BlackBerry Nation

Quico says: So I flew into Maiquetía yesterday and man, what a let down. Not one dirty look, or extra check or even the vaguest hint of intimidation....

Quico says: So I flew into Maiquetía yesterday and man, what a let down. Not one dirty look, or extra check or even the vaguest hint of intimidation. Buenas noches – stamp – in you go. And that was after I’d announced I was coming, right here on CC!

My Q-Score must really be in the dumps. Or maybe el-que-te-conté‘s not so scared of the mouse as some would have you think.

First impressions are the usual jarring juxtaposition of an extremely visible consumer society still trying desperately to convince itself that everything’s gonna be alright with the just-as-unmissable-signs that it’s really not.

At the luggage pick-up area in Maiquetía Airport, a gigantic “Building Bolivarian Socialism” sign looms over the Banco Federal ATM (Maestro & Cirrus welcome.) On the highway into town, massive billboards for Heinz Tomato Ketchup (¡Picante!) jostle for space with others lauding the takeover of transnational corporations’ assets by the revolution.

Just to look at it, you can’t avoid the sense Venezuela suffers a bizarre case of social schizophrenia: it’s half all-encompassing state-control-of-everything, half wannabe-Miami-mall-culture.

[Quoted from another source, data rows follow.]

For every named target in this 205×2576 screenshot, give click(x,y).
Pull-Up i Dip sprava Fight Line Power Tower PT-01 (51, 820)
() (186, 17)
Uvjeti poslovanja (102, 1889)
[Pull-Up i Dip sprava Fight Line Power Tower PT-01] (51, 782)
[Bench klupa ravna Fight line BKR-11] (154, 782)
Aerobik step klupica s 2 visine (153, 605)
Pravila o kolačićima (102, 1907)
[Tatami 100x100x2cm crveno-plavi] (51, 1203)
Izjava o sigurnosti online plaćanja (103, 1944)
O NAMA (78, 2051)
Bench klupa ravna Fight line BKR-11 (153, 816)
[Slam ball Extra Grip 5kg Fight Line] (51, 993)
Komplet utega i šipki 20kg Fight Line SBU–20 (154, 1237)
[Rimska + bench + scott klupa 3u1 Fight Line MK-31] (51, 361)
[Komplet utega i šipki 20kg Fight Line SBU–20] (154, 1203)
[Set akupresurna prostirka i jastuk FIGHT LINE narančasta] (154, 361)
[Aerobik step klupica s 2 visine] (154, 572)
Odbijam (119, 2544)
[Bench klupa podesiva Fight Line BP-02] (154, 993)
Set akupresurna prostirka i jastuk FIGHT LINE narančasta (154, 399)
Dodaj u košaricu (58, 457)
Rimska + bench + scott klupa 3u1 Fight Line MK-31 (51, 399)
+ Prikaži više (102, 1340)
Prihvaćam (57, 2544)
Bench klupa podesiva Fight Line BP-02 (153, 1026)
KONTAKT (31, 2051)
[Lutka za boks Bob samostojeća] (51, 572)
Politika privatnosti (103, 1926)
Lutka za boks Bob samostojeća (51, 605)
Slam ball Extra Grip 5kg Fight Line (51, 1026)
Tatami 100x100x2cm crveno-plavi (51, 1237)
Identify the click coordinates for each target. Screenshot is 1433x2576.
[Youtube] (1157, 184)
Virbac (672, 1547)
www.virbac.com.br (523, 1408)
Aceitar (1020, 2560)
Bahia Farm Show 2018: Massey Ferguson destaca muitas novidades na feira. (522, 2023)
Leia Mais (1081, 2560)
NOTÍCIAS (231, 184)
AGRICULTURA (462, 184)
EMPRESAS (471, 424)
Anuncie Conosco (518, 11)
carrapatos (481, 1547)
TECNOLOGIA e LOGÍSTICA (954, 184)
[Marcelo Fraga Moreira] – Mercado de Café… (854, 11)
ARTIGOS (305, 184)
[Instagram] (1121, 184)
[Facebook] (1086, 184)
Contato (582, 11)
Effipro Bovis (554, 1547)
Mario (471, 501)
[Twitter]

The state-control-of-everything part is the one we always hear about, but it takes coming back here to be reminded that, after all these years, bits and bobs of the professional middle class is still here, still rich, still totally weirdly disconnected from the country’s problems.

Caracas is still a place where thousands of people wear suits to their offices five days a week and make a comfortable living in investment banking, or corporate accounting, or software consultancy. And they’re not the least bit shy about flaunting the money involved, either. Turns out that, per capita, Venezuelans are the second highest buyers of BlackBerries in the world. (If your model is more than 9 months old, you’re a nobody.)

It’s also a place where the most visible initial sign of the revolution is that the bulbs lighting up the shanty-covered hillsides around Gramoven are now an energy-saving pale blue rather than the traditional yellowish-white. Es que el país cambió…

I should add that, media-wise, the first thing you notice is just how relentless the campaign against Globovisión has gotten on State TV. It’s become the new obsession on VTV: just about every other spot is a furious rant against JunkBroadcasting and the dangers to your mental health of watching heterogeneous ideas on the toob. Softening up the base for a manotazo, it seems to me.